# USB Drive Sorter/Alphabetizer Program (v0.1)



## MWisBest (Oct 5, 2017)

I noticed my JVC head unit does not sort the folders of a USB drive alphabetically; instead, it's just in the order the folders were created on the drive. So (for example) if I added an "All That Remains" folder, it would be the last folder in order, instead of one of the first. After hearing somebody else had the same issue with a fancy Pioneer AVH-4200NEX, I figured this must be a widespread issue, so I made a program to fix it and thought I'd share it here in case anybody else needed it.

https://github.com/MWisBest/StereoUSBSorter/releases

It's really simple to use:































It doesn't need to be run as an administrator or anything, and the code is all there for anybody to inspect or improve or whatever. I've done the best I can to make it safe, i.e. one small issue won't completely destroy your drive like some of the alternative programs I discovered, but I still suggest you *make a backup or your files before using this!*

How it works is pretty simple. In layman's terms, a flash drive has a table listing all the folders on it, and when you add a new folder, it just gets tacked on to the end of the table. Simple embedded devices like a head unit read this table as-is, and don't sort it afterwards like your PC does. So to fix it, I go through all the folders in alphabetical order, I move them to a temporary folder, and then move them back. Effectively what this does to the table is move that folder to the end of the table. Do this in order to every folder, and it's sorted. This doesn't rewrite/stress the drive or anything, it only takes a few seconds to complete.


----------



## Truthunter (Jun 15, 2015)

My Alpine does the same. I'll have to try this out. Thanks!


----------



## MWisBest (Oct 5, 2017)

Truthunter said:


> My Alpine does the same. I'll have to try this out. Thanks!


Did you get a chance to try it yet? I still haven't heard from anybody else that it worked for them lol, would like to know before I spend any more time on programming it.


----------



## Sine Swept (Sep 3, 2010)

I used a program before called Drivesort. I had similar issues while using a Kenwood radio with USB. The index would show files as they were created. The newest date would become the last file, not alphabetical.


----------



## Alain93 (Mar 6, 2017)

Works great on my Pioneer. Thanks MWisBest


----------



## Firefighter9 (Sep 23, 2015)

This is a life saver. No more moving all my files back on to my computer so that I can add a new folder. Thanks!!!


----------



## MWisBest (Oct 5, 2017)

Sine Swept said:


> I used a program before called Drivesort. I had similar issues while using a Kenwood radio with USB. The index would show files as they were created. The newest date would become the last file, not alphabetical.
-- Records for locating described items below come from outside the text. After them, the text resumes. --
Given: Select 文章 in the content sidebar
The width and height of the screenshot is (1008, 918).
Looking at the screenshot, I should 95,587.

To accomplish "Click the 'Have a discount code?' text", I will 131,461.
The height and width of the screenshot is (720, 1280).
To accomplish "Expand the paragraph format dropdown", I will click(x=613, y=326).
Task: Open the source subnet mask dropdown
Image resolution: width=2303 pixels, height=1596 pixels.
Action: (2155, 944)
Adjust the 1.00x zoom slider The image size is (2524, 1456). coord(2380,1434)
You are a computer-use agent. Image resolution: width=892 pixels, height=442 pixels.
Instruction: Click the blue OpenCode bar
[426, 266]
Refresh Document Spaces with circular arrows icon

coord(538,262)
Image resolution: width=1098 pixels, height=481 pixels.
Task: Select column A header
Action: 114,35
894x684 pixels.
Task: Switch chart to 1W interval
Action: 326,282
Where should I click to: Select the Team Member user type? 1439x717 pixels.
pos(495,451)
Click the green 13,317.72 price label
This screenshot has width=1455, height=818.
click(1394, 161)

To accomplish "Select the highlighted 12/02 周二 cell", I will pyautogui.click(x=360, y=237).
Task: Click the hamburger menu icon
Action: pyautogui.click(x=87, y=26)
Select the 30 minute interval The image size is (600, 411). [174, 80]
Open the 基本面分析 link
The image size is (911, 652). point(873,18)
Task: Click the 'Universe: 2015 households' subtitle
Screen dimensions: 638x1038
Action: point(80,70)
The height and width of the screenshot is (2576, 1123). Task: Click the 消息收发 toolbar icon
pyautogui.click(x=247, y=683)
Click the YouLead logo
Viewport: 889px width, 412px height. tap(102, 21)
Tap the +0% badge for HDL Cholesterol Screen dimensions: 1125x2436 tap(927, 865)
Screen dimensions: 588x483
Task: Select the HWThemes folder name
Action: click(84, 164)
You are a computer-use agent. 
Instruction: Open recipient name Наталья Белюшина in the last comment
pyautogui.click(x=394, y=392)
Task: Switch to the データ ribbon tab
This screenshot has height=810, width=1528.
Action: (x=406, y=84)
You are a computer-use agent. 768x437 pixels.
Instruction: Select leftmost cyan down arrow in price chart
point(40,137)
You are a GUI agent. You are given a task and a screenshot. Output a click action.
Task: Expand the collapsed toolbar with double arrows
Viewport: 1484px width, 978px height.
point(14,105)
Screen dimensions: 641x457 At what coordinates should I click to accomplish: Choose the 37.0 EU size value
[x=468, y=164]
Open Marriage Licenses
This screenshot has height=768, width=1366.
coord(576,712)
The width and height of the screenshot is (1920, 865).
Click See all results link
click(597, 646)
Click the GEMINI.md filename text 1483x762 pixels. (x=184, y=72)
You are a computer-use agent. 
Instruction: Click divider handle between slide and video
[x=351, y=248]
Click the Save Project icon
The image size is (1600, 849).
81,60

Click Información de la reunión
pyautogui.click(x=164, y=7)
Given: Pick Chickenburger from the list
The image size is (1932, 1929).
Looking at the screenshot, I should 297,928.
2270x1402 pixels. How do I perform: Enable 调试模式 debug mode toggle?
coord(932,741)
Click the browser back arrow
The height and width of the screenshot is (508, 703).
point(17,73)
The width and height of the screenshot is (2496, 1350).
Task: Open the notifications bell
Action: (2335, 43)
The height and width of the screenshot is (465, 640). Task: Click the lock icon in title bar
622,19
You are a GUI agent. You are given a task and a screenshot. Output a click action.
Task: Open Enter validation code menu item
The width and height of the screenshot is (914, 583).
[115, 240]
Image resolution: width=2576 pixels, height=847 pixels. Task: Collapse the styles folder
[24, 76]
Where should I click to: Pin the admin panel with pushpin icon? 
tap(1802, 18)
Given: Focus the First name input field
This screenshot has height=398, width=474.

The problem I have with DriveSort and all the other programs like it, is they modify the filesystem at a very low level and are completely specific to FAT32. My program is less risky IMO, it works on other filesystems like exFAT, and it should run on Mac and Linux as well (using Mono).



Alain93 said:


> Works great on my Pioneer. Thanks MWisBest





Firefighter9 said:


> This is a life saver. No more moving all my files back on to my computer so that I can add a new folder. Thanks!!!


Glad to hear it's working for you guys, thanks! I'm still working on other features as well like custom sorting and an interface that isn't so ugly


----------



## MWisBest (Oct 5, 2017)

New update coming soon!


----------



## ominous (Apr 21, 2017)

Is it possible to sort the songs in the folder by track number (possibly in a future release)? 

One of my biggest gripes is when you play a folder and the songs are listed alphabetically instead of by track number. Screws with transitions from one song to the next. I need a program that sorts albums alphabetically, then the songs within a folder by track number as the artist intended.


----------



## MWisBest (Oct 5, 2017)

ominous said:


> Is it possible to sort the songs in the folder by track number (possibly in a future release)?
> 
> One of my biggest gripes is when you play a folder and the songs are listed alphabetically instead of by track number. Screws with transitions from one song to the next. I need a program that sorts albums alphabetically, then the songs within a folder by track number as the artist intended.


From what I can tell, head units are sorting individual files alphabetically, instead of by drive order/date like folders. I just prefix my file names with the track numbers, e.g. "01. Track Name.flac". I don't think there's any way around that unfortunately. I could add automatic file renaming based on the tags of each file, but that's about it. :/


----------



## jlj93byu (Sep 25, 2018)

I just tried it and it worked for me. I had 350 folders on a larger USB flash drive and it worked just fine. Only took a few seconds.


----------



## karmajack (May 9, 2017)

I'll give this a try next time I add something. 
I use a 64 GB flash drive with my 6100 Nex about 3/4 full. I've been using Drivesort with no issue, but willing to try this if the UI is cleaner and simpler. I go so long between adding stuff, that I have to relearn Drivesort procedures every time.


----------